Eventually, of course, the legal efforts of Atlanta's white reformers to cordon off sections of the city along racial lines were found unconstitutional by the Supreme Court. But, in the meantime, the legal and social pressures to geographically segregate the city by race reshaped its face. Two decades after the Atlanta race riot of 1906, Martin Luther King, Jr., was born in an upstairs bedroom of his grandfather's fine two story frame house on Auburn Avenue. His grandfather, A. D. Williams, the pastor of Ebenezer Baptist Church, had bought the house from its first white owner, who was required by law to sell only to an African American buyer. Once a racially mixed avenue built out from the city's center, Auburn Avenue had been defined as a black section. During World War I, its commercial end, toward the heart of the city, became"Sweet Auburn," a thriving black business district. By war's end, six of eight black millionaires in the United States owned either a business or a house on Auburn Avenue. Further away from the downtown, it became residential and mixed no longer by race, but by class. Gathered around A. D. Williams' fine parsonage were shot-gun cottages that housed the maids who worked in white homes across the city and took refuge on Sunday afternoons and evenings at Ebenezer.

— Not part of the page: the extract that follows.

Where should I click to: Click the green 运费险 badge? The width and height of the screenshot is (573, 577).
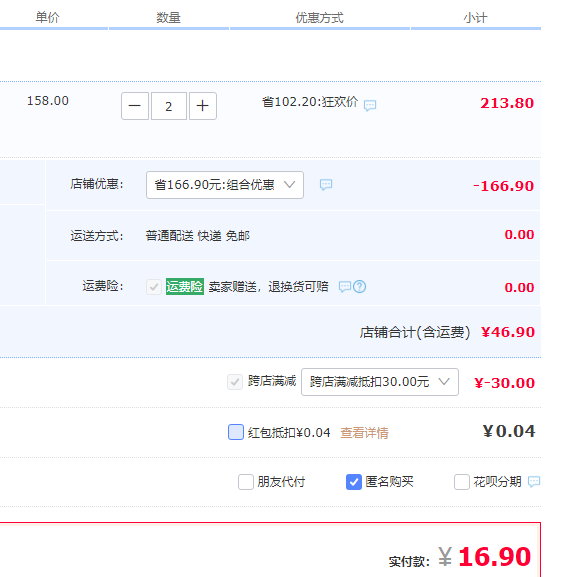[185, 286]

By 1929, when Martin Luther King was born, the only remnant of Auburn Avenue's bi-racial history was a white-owned neighborhood grocery store immediately across the street from A. D. Williams' fine parsonage. The little son of the grocery store owner was one of young King's first playmates in the early 1930s, but by 1935 when the little boys entered segregated public schools, Martin Luther King's playmate told him that his daddy said that"We can't play together anymore." Young King would never forget that cruel learning moment. Later, when his own father prospered as the successor to A. D. Williams in the pulpit of Ebenezer Baptist Church, the family moved from the frame house that Williams had bought. They moved about two blocks away, around the corner and up on Boulevard, into an even finer two story yellow brick parsonage. As a teenager, young King's home was on one of those broadly paved boundaries between black and white. M. L. King, Sr., might be constrained by law to live on its black side, but it was neither a slave's ally nor a freedman's avenue. M. L. King's handsome two-story yellow brick parsonage looked proudly across that broad Boulevard at the equally handsome houses of substantial white property owners.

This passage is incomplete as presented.